◆ GOAL 1 ◆
Revise the baked beans thread between "# Not-too-sweet baked" and "a not-too-sweet recipe?", inclusive, changing each "sweet" to "salty".

## begin TEXT SHOWN

# Not-too-sweet baked beans?



## fowldarr (May 24, 2014)

I have this problem.  I love the idea of baked beans, but most are too sweet for my taste.  Anybody have a not-too-sweet recipe?


----------



## fowldarr (May 24, 2014)

Alright, here is what I did, since the smoker was on, I grabbed some cans of ranch beans (the black cans) poured them in a aluminum pan, added a can of Campbell's bacon and beans, some diced bell peppers and onion, some left over smoked pork shoulder from last weekend, salt, pepper and other seasonings, topped with some bacon.  I'll let you know how it goes.


----------



## fowldarr (May 24, 2014)

image.jpg



__ fowldarr
__ May 24, 2014


----------



## fowldarr (May 24, 2014)

They came out pretty darn good if I do say so myself.


----------



## oldeboone (May 24, 2014)

I use black molasses in mine. Ernie


----------



## potliquor (May 31, 2014)

Looks a little dry, I like mine a little soupy but not too much.

If you want to develop your own recipie you have to decide if you want to start with canned or dry beans. Then you need just a basic recipe to tweak which it looks like you have.

## end TEXT SHOWN
## begin DATA FOR THE TASK

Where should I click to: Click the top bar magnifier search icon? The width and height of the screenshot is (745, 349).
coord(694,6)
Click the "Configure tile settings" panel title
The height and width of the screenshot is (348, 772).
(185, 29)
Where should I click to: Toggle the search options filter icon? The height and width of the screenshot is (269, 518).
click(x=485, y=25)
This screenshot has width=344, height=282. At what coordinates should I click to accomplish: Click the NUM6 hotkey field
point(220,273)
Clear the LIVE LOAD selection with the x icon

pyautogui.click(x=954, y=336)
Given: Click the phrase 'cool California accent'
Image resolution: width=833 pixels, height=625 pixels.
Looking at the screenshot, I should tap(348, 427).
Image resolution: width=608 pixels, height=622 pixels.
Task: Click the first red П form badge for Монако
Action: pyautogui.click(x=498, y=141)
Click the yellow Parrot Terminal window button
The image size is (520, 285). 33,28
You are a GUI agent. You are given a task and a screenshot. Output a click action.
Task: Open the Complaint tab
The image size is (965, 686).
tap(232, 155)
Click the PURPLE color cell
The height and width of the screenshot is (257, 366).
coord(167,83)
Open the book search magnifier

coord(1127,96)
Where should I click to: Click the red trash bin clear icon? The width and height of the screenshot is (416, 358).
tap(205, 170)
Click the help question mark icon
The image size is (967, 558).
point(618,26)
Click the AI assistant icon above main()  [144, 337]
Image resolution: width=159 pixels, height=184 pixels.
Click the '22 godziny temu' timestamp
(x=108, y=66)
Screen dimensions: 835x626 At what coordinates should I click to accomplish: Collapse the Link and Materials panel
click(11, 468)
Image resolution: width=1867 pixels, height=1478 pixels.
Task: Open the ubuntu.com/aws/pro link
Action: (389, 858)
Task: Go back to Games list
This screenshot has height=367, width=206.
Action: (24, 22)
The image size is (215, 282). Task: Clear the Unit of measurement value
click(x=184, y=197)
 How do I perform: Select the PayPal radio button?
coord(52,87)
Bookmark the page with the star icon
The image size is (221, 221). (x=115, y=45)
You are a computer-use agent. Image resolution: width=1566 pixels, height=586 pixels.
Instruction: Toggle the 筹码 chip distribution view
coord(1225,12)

## end DATA FOR THE TASK

◆ GOAL 2 ◆
Filter the listing above down to every line that contains the string "magnifier", matching case exactly.

◆ CORRECT OUTPUT 1 ◆
# Not-too-salty baked beans?



## fowldarr (May 24, 2014)

I have this problem.  I love the idea of baked beans, but most are too salty for my taste.  Anybody have a not-too-salty recipe?

◆ CORRECT OUTPUT 2 ◆
Where should I click to: Click the top bar magnifier search icon? The width and height of the screenshot is (745, 349).
Open the book search magnifier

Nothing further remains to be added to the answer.